:: AVAILABLE DATA ::
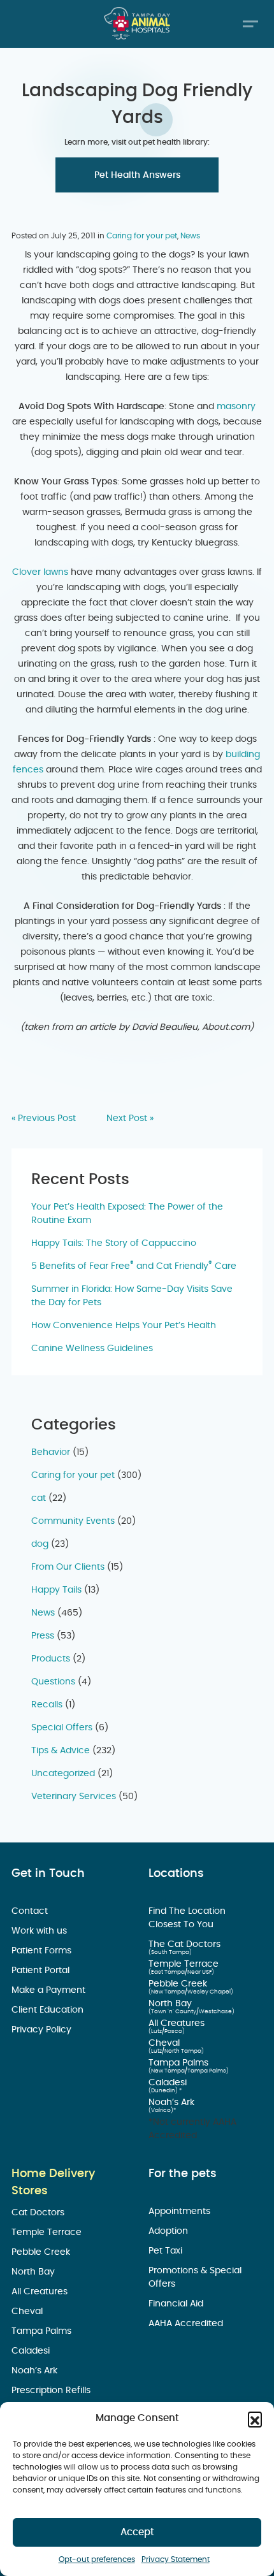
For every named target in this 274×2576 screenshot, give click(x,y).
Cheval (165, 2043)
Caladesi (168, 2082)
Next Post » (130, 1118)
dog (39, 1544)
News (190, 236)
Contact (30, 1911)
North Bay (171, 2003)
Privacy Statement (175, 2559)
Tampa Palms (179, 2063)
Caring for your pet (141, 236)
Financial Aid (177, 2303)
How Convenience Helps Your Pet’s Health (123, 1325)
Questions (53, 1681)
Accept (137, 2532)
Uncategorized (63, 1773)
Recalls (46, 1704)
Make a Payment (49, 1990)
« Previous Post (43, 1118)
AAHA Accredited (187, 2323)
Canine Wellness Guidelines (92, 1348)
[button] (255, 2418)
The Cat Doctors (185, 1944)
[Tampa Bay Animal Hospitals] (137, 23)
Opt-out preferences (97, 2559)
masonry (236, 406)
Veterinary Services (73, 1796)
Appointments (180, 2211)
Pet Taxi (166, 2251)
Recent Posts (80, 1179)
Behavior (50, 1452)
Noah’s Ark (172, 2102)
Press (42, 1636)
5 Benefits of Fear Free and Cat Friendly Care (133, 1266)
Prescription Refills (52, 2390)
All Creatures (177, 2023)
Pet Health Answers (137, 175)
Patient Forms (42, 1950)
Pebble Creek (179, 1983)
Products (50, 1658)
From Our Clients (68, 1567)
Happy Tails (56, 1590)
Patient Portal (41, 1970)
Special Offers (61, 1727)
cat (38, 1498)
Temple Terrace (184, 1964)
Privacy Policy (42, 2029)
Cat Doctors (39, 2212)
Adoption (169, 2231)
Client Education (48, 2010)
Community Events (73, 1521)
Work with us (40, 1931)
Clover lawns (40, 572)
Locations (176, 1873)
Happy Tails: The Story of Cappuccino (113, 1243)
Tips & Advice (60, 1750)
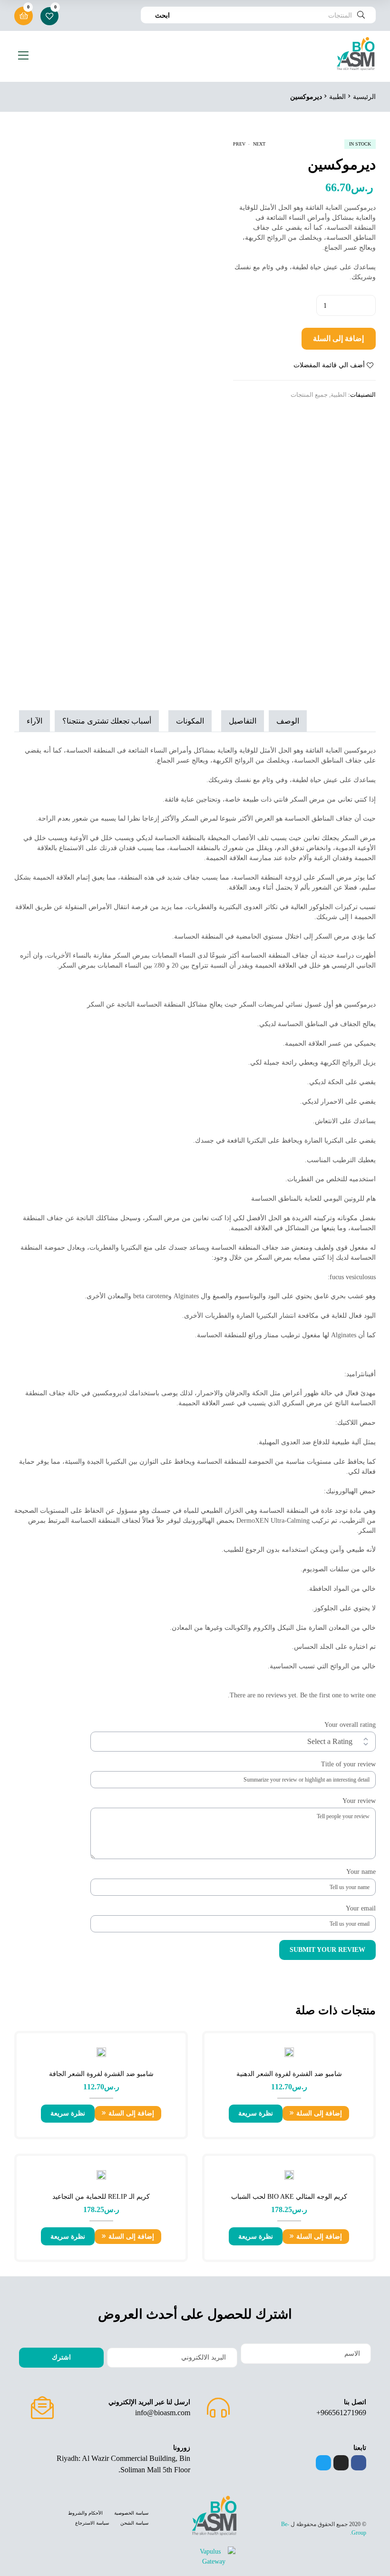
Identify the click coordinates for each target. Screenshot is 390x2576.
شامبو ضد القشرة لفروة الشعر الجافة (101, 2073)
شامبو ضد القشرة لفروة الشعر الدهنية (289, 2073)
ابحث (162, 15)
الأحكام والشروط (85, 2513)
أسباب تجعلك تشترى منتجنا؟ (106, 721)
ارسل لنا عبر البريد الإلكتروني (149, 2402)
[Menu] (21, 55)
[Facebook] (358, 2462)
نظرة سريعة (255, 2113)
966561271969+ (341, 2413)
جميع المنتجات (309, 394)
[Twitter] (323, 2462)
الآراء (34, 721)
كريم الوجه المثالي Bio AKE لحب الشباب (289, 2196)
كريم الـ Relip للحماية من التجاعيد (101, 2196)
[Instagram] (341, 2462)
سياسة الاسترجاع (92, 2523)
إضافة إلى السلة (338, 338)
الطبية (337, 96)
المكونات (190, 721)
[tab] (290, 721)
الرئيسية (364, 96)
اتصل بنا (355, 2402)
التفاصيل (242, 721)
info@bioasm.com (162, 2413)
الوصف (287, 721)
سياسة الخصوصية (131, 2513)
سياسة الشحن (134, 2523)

:: ASSIGNED TASK ::
Would you please repeat only the lines above, beginning at the one that has "Pebble Creek (179, 1983)" and stopping after the one that has "الآراء (34, 721)", exactly and with no pictures?

:: EXPECTED ANSWER ::
Pebble Creek (179, 1983)
Products (50, 1658)
From Our Clients (68, 1567)
Happy Tails (56, 1590)
Patient Portal (41, 1970)
Special Offers (61, 1727)
cat (38, 1498)
Temple Terrace (184, 1964)
Privacy Policy (42, 2029)
Cat Doctors (39, 2212)
Adoption (169, 2231)
Client Education (48, 2010)
Community Events (73, 1521)
Work with us (40, 1931)
Clover lawns (40, 572)
Locations (176, 1873)
Happy Tails: The Story of Cappuccino (113, 1243)
Tips & Advice (60, 1750)
Identify the click coordinates for each target. Screenshot is 390x2576.
شامبو ضد القشرة لفروة الشعر الجافة (101, 2073)
شامبو ضد القشرة لفروة الشعر الدهنية (289, 2073)
ابحث (162, 15)
الأحكام والشروط (85, 2513)
أسباب تجعلك تشترى منتجنا؟ (106, 721)
ارسل لنا عبر البريد الإلكتروني (149, 2402)
[Menu] (21, 55)
[Facebook] (358, 2462)
نظرة سريعة (255, 2113)
966561271969+ (341, 2413)
جميع المنتجات (309, 394)
[Twitter] (323, 2462)
الآراء (34, 721)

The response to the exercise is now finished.